Los estudios que concluyen que la lactancia materna prolongada aumenta el riesgo de caries de la primera infancia (CPI) a menudo tienen grandes deficiencias metodológicas y no tienen en cuenta los factores relacionados con la patogenia de ésta enfermedad. Por otro lado, muchas veces, el posicionamiento de los profesionales respecto al tema está influenciado por opiniones personales, experiencias o prejuicios frente a la lactancia prolongada.

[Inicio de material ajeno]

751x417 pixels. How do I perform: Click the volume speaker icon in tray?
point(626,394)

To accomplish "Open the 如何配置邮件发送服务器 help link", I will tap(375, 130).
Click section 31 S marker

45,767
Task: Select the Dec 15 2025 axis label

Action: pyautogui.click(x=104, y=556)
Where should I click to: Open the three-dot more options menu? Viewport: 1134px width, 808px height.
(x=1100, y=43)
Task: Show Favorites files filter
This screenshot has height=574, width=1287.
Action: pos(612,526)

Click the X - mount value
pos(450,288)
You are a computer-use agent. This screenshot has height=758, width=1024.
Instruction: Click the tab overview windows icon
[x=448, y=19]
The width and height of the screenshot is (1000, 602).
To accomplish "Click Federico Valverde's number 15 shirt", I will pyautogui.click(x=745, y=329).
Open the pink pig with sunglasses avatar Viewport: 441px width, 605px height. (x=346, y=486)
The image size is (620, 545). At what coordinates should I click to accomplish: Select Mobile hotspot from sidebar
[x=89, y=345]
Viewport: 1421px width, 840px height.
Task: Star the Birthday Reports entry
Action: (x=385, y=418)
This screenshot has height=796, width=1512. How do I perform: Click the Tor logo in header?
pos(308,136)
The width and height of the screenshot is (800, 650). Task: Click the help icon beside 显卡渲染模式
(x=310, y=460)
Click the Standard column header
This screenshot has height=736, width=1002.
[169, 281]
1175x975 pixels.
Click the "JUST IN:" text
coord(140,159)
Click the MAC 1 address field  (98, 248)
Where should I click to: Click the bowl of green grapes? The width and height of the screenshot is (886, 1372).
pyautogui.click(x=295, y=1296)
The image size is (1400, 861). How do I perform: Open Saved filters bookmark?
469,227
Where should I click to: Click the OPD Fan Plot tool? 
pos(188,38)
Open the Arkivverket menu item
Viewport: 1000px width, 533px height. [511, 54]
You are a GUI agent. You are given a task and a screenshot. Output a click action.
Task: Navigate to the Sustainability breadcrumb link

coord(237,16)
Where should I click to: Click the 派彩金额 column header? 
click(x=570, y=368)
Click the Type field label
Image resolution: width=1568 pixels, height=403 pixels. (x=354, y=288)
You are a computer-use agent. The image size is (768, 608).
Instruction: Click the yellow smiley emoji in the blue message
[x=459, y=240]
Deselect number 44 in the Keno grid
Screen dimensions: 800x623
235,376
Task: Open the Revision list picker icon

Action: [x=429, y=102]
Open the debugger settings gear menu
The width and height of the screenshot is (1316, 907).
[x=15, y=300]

No existe evidencia científica sobre la relación entre lactancia materna y caries y, sin embargo, la lactancia materna tiene demostrados beneficios sobre la salud, incluida la salud bucodental. Por ello, todos los profesionales sanitarios, incluidos los odontólogos, tienen la responsabilidad de proteger y promover la lactancia materna apoyando las recomendaciones de la OMS y de ofrecer mensajes correctos y actualizados, basados en la evidencia científica.

Los esfuerzos deberían ir encaminados a hacer énfasis en la higiene dental desde una fase temprana de la infancia, asesorar a los padres para reducir la frecuencia del consumo de azúcares por el niño, aconsejarles que eviten dar besos en la boca del niño, soplar o probar la comida antes de dársela al bebé, especialmente si tienen caries activas.

Afirmar que la lactancia materna prolongada produce caries sin una base científica concluyente, desprestigia los beneficios de la lactancia, culpabiliza a las madres que eligen seguir amamantando más allá de los dos años y disuade a otras de continuar haciéndolo, mal asesoradas por los propios profesionales o presionadas por una razón que carece de justificación, dejando así de disfrutar de todos los beneficios que tiene la lactancia prolongada.